New Year Morning

Happy New Year everyone! I hope your New Year’s Eve went well and that you’re all looking forward to better things and prosperity in 2005.

I spent a quiet New Year’s here at the apartment relaxing and actually went to bed around 1:30am. I’m trying to get my internal clock back on track for teaching again this semester and shake the grogginess away so I can really buckle down on upcoming projects.

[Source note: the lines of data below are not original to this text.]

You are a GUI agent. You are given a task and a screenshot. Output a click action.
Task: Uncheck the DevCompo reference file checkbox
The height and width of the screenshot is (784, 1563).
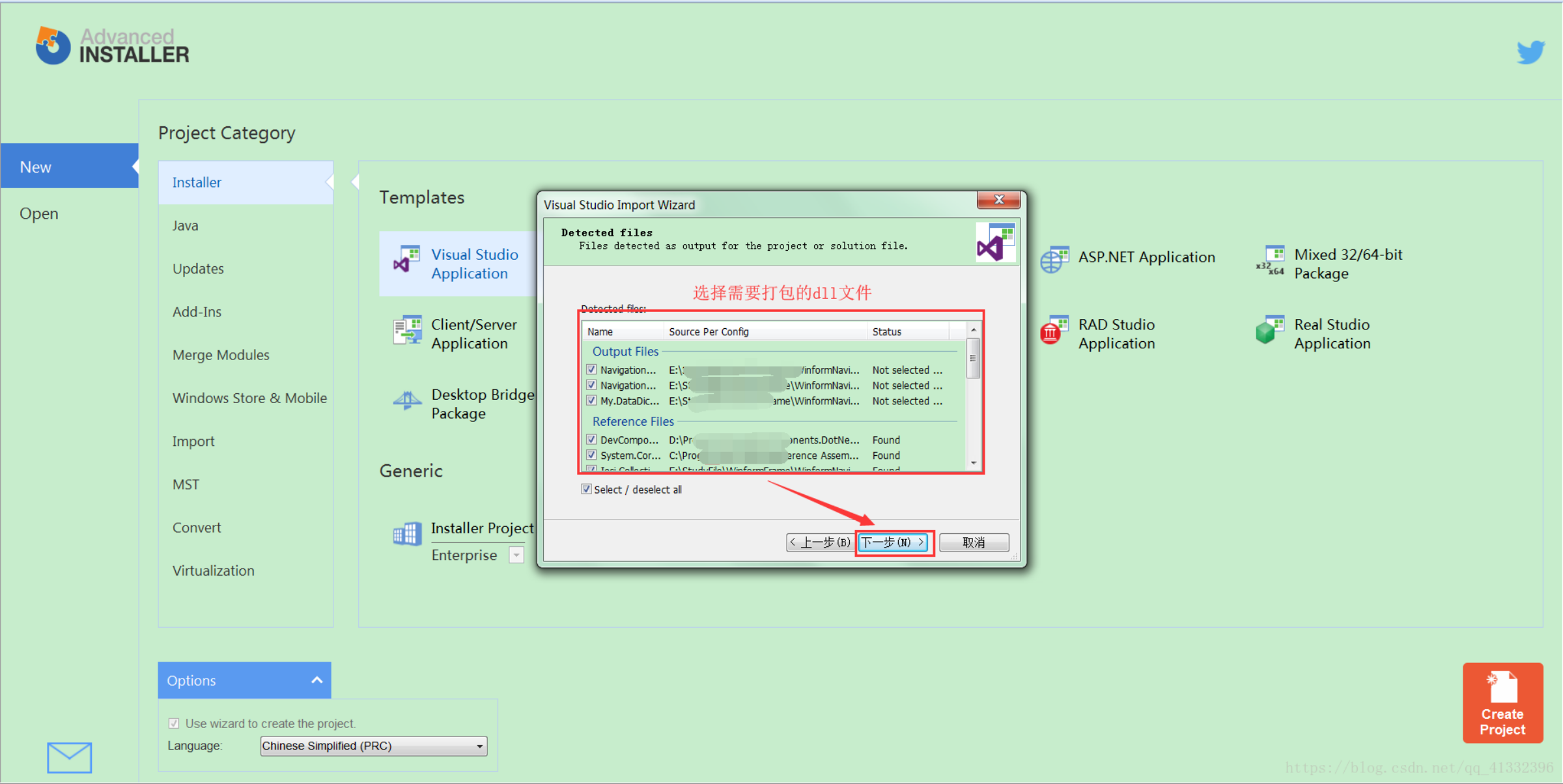point(591,440)
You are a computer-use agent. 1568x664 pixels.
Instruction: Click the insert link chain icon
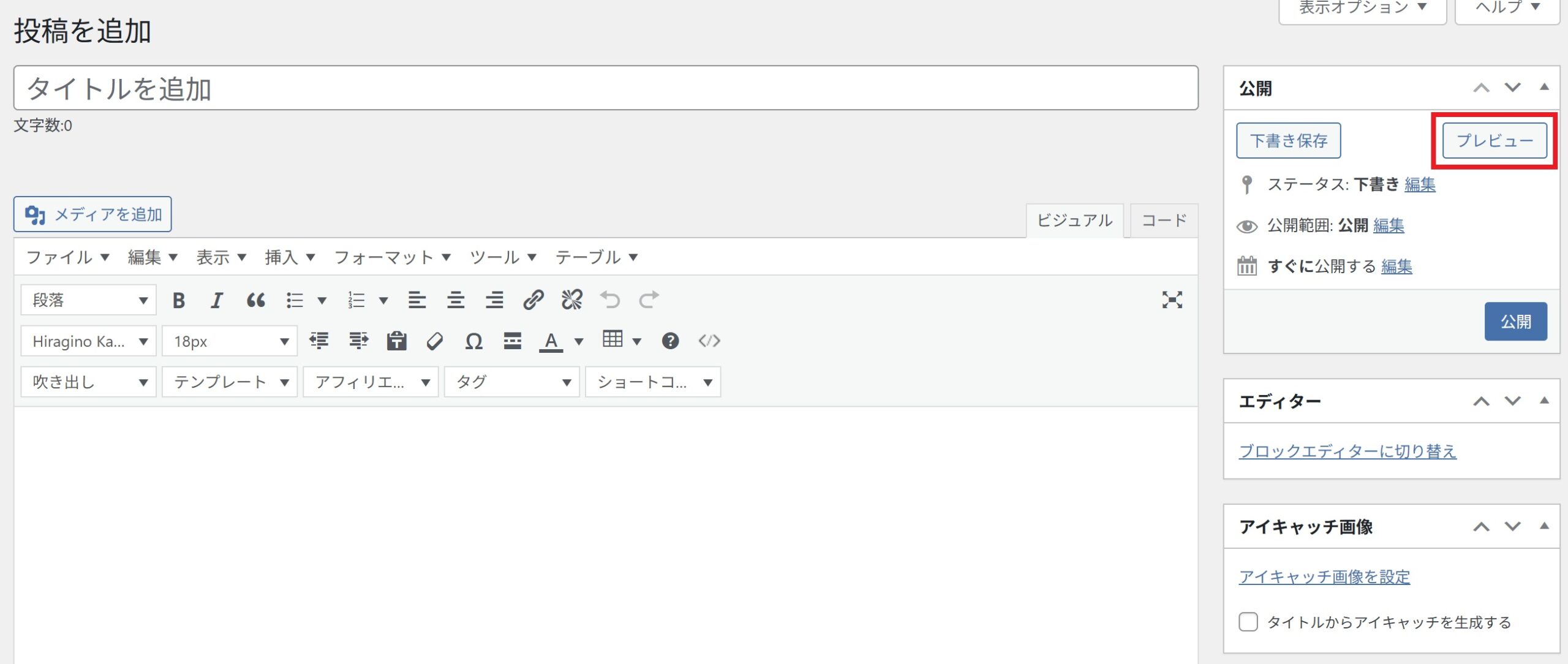(533, 300)
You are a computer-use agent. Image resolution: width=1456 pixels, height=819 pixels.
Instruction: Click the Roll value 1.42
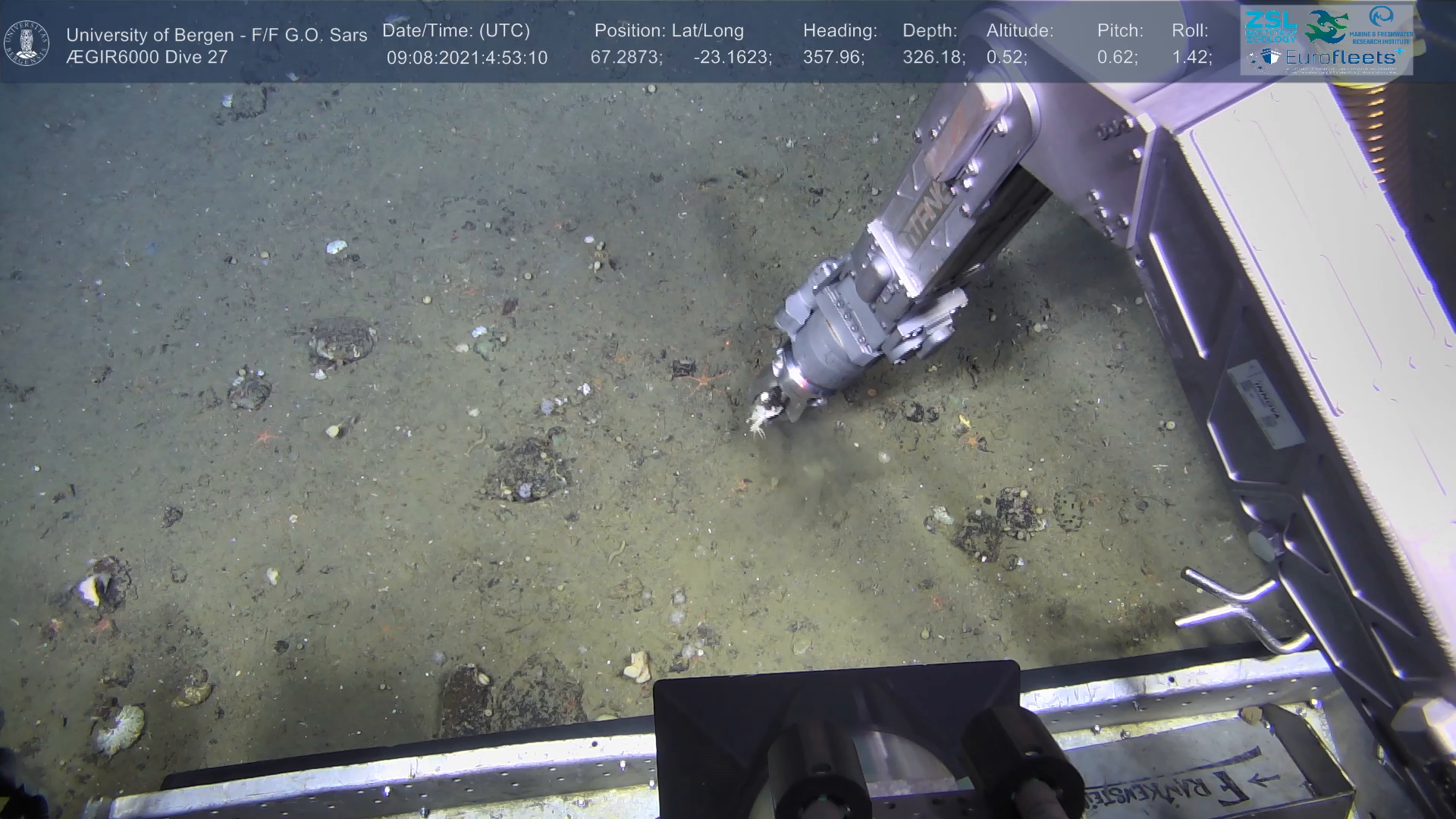1191,58
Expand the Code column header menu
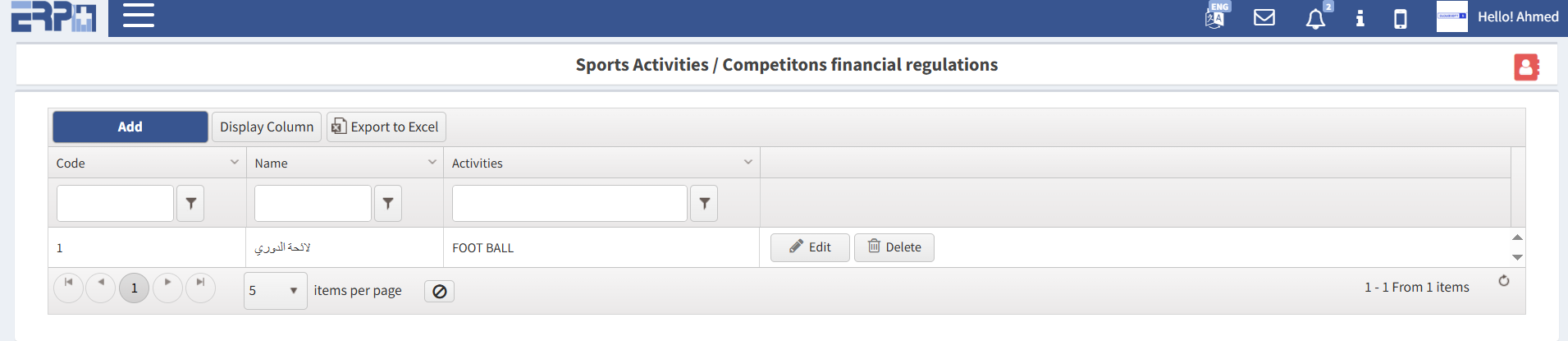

We got in our print copies of the Street Fighter: Eternal Challenge translated art book and it creates a weird mixed bag of emotions as I look it over. The break neck pace we produced the book under was hellish at times and I’m proud of the final product. But flipping through it a few times over the past day, I’ve caught annoying mistakes that make me want to kick myself. They’re not crippling and don’t detract from the beautiful art or design, but I see them so clearly, just like people said I would. With 300 pages of material, we knew mistakes would creep into the final and it’s something I’ve got to accept, even if I don’t want to.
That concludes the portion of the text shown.